I have never been a big fan of watching sports, especially not on television. (Well, I did watch the Super Bowl commercials!) It was a little easier for me in person, but at my son’s early baseball games I remember that I would watch the other parents from the team and shout and clap when they did.
The Winter Olympics, though, is an exception. The pictures that you see with this article are not of some random athlete. They are of my nephew who is a ski jumper on Team USA. This is his second time at the Olympic Games. The event is only one of the many competitions he enters each year as he travels around the world in search of that elusive top spot.
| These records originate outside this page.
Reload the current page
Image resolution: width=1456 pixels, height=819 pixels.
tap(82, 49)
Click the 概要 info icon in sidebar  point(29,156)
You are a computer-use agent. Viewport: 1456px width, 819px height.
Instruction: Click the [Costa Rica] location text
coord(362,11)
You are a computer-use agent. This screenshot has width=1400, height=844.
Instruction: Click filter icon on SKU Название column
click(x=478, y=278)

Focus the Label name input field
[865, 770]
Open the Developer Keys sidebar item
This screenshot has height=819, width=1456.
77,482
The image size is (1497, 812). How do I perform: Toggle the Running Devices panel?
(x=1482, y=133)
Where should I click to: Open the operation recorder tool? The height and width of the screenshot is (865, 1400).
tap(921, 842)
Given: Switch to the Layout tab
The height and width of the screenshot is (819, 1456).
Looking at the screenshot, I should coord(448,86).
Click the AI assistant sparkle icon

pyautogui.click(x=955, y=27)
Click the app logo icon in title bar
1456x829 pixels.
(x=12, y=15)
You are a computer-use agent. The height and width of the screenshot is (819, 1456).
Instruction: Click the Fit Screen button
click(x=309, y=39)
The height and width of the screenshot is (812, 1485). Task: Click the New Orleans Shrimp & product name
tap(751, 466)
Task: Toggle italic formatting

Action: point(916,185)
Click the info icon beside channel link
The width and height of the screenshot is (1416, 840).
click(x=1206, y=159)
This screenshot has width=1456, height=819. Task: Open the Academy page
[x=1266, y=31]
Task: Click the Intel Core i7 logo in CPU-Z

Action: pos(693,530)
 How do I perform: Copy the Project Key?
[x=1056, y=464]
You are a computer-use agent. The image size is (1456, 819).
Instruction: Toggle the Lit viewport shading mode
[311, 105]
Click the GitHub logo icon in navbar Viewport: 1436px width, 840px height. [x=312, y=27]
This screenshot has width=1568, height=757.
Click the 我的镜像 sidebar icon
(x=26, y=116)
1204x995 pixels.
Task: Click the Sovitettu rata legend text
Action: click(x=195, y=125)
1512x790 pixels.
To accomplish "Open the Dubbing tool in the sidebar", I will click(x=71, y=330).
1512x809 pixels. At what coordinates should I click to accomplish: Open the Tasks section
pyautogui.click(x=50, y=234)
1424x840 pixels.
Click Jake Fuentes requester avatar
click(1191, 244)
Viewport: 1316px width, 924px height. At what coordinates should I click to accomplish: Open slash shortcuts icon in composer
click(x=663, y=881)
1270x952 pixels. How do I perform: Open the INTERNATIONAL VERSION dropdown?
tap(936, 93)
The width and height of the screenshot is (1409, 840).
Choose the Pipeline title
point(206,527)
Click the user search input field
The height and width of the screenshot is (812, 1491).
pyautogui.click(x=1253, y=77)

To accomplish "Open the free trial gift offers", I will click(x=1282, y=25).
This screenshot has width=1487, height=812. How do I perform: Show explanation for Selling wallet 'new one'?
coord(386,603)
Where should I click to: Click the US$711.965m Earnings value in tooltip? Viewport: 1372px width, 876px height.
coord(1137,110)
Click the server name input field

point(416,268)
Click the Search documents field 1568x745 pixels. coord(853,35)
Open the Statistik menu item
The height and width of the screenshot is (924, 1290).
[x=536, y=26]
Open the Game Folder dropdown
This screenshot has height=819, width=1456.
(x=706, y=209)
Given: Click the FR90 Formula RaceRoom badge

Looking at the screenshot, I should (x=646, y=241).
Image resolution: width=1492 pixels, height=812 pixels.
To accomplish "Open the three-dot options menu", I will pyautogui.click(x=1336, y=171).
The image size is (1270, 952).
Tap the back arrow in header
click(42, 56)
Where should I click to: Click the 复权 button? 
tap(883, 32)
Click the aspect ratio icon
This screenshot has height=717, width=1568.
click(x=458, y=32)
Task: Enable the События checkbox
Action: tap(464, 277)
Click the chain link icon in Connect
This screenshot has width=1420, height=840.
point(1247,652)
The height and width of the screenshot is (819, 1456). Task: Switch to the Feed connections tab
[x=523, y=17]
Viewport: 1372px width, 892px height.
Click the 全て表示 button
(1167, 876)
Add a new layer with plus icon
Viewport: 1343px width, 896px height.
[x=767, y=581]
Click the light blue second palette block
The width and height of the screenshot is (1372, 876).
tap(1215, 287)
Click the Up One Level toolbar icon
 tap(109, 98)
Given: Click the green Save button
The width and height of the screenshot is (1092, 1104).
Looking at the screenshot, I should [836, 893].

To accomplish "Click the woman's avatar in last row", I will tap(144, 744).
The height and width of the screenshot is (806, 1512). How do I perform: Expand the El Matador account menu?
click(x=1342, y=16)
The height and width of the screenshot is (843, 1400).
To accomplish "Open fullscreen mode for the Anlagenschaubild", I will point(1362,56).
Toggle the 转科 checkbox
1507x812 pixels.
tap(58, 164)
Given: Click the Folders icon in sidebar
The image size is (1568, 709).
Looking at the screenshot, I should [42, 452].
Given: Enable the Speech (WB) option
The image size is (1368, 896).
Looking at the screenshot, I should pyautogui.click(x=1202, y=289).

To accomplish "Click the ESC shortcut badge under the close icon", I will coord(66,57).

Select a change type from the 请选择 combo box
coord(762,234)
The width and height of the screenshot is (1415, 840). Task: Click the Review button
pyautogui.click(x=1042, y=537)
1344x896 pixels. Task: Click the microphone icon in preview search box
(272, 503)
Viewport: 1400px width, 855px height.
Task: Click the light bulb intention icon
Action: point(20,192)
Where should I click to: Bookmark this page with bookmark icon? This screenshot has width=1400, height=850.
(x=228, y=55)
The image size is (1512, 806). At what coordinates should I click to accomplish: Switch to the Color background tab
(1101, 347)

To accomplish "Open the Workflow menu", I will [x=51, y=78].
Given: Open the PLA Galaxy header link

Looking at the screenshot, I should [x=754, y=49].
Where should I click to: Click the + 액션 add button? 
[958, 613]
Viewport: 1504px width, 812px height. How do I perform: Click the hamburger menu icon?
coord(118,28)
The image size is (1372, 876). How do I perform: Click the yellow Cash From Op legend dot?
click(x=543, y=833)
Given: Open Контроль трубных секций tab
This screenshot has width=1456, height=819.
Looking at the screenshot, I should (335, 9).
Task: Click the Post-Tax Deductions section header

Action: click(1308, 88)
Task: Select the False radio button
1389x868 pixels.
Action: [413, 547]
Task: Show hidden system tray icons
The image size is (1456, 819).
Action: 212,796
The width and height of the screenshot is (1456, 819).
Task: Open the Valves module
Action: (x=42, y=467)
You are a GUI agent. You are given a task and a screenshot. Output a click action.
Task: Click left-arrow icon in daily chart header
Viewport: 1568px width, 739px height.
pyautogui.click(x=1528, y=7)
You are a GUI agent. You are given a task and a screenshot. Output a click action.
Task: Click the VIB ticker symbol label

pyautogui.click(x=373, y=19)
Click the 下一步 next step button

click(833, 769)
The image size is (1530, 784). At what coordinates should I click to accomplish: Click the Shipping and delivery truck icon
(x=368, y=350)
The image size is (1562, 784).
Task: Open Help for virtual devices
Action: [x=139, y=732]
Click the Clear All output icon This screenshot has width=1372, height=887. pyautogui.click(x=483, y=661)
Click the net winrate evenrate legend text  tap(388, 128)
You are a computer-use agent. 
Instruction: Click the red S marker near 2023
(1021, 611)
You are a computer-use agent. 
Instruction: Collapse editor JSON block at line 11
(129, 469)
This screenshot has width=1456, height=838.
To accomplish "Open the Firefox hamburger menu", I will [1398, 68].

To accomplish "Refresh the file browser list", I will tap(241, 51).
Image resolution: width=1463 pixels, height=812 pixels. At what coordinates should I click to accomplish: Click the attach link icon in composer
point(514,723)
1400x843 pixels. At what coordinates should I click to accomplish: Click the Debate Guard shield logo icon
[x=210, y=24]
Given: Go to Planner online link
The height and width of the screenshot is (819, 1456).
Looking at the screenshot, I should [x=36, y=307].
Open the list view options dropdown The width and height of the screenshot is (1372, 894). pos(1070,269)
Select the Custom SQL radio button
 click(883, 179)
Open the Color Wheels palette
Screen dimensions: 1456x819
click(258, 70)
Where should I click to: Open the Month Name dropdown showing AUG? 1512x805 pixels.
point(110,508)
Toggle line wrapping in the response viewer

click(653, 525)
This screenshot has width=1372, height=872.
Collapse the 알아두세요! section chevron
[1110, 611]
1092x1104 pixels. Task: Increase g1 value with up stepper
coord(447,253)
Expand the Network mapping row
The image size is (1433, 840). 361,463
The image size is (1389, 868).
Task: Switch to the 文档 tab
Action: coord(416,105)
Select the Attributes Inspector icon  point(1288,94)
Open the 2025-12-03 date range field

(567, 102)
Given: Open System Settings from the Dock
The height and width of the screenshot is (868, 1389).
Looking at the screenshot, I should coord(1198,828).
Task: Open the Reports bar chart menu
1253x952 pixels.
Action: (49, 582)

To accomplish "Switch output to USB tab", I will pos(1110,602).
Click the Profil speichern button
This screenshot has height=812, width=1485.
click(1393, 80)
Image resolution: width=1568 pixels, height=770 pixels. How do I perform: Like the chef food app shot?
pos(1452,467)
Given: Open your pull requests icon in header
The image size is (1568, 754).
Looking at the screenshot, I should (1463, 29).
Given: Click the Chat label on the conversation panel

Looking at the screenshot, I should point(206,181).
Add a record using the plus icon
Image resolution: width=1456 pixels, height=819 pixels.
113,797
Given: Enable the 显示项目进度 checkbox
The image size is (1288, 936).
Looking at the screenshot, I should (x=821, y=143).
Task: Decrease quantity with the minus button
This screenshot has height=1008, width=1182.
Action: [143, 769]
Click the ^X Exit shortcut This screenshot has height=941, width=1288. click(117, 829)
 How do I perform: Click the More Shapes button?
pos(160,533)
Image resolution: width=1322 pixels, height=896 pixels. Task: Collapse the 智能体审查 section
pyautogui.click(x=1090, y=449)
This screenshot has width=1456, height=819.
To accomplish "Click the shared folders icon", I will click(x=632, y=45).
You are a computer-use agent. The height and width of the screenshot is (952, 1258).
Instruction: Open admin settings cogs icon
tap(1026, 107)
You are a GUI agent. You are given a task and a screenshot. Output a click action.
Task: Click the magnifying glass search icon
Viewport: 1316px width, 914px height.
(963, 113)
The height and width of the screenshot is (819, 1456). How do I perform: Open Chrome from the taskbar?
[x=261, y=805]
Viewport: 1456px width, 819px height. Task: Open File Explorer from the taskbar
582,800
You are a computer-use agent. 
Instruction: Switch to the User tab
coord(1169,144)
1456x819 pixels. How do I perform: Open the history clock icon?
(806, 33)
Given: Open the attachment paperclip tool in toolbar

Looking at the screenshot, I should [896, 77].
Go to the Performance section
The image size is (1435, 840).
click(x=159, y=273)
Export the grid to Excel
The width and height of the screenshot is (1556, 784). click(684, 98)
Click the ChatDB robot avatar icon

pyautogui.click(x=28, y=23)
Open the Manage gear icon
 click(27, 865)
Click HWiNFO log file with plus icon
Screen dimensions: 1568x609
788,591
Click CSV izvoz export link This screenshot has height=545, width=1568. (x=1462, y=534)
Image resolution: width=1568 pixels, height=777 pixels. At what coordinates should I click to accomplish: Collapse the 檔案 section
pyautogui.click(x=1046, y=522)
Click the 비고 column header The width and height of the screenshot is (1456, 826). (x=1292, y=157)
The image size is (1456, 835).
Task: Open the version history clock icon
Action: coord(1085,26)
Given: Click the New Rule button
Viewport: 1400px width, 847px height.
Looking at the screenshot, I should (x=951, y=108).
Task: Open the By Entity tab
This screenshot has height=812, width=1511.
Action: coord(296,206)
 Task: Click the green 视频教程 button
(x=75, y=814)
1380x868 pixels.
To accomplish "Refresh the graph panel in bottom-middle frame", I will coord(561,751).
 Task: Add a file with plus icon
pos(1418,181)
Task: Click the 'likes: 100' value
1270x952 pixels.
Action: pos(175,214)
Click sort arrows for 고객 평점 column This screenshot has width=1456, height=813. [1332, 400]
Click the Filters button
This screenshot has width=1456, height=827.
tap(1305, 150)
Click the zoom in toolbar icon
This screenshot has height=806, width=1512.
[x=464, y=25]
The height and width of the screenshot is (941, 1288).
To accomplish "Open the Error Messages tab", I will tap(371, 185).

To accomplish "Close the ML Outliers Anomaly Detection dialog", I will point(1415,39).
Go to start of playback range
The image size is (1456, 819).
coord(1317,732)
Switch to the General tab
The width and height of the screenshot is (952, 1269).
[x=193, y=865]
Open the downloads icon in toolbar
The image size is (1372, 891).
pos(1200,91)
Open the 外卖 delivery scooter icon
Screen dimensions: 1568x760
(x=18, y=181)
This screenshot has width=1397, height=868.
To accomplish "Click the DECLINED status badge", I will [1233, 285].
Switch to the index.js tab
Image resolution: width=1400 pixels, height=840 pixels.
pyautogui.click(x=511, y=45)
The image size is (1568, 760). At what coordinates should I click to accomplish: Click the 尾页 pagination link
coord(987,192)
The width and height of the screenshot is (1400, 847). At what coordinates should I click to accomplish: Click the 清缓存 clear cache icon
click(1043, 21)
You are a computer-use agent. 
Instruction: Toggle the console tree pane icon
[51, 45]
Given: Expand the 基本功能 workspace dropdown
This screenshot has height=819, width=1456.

As my sister and other family members were leaving for Sochi Russia, the rest of the family were sending along their “Best wishes” and “Good Luck” as well as the signature phrase “Fly long.” For some reason I asked my sister what she would say to her grown son right before the first jump. She quietly told me that her final word of encouragement to him is always “Relax.”
Later on as I watched the talking head commentators weigh in on the merits of each contestant, I heard the same sentiment echoed again and again. “She wants it too much. She needs to just relax.” “He is not focusing on what he needs to do. He should just relax and keep his head in the moment.” What a contradiction! In order to go after the gold, you need to let go of thinking about going after the gold.
I began to mull over this conundrum in terms of my own work as a music therapist and as a provider of developmental music experiences for young children and their families. My responsibility in this work is to help children meet individual goals or gain developmental milestones. I feel the burden of ‘making progress’ or ‘meeting benchmarks’ all the time.
But what I have found is that if I go into a session rigidly determined to have the child meet a certain goal it almost always backfires. I get too involved in one little response and how “I can make that happen”. Neither the child nor I get fully involved in the music. The harder I try, the less seems to occur. Conversely when the session is fun and engaging and satisfying musically for everyone, the child intrinsically responds in the way I had hoped for when designing the experience.
You would think that after almost twenty-five years in the field, I would remember this. But I know that I frequently slip and slide down the slope toward checking off items on a list rather than being present and responsive to the child in the musical moment.
So, here is what watching the Olympic Games has taught me to ‘do’ and’ not to do’ that I hope to take into my early childhood music work.
1. Go for the Gold
Go for the gold, don’t go after the gold. Envision the moments of pure musical joy in which each child and grownup is fully engaged. See in your mind the ‘fist-pump’ of elation when everyone is making meaningful music together. Know what each child needs with a clear picture of how that music will look, sound and feel.
2. Create a Training Plan
Figure out the steps and elements needed to get to those great musical moments. Find a coach or mentor to help you. This could be a real person or a book, article or blog. Make sure the steps, or the music experiences, you create will lead to the ultimate goal.
3. Practice, Practice, Practice
This means you as the music therapist or music leader, more than the child, need to practice before each session. The music experiences become part of your musical self. The music is not something that you place ‘on’ the child. It is something that becomes second-nature and free that you share with the child.
4. Relax and Fly Long
Finally you are at the top of the mountain or on the oval of ice or in the circle of children. All of the work preparing for the music now needs to be put aside. Relax! Trust yourself and trust the music. Most importantly, trust that within the music experience, the child will be able to pull out all the stops and rise up to their potential.
So even with all the talk about gold medals, the Olympic athletes tell me that to be successful you need to let go of the medal and focus on the moment.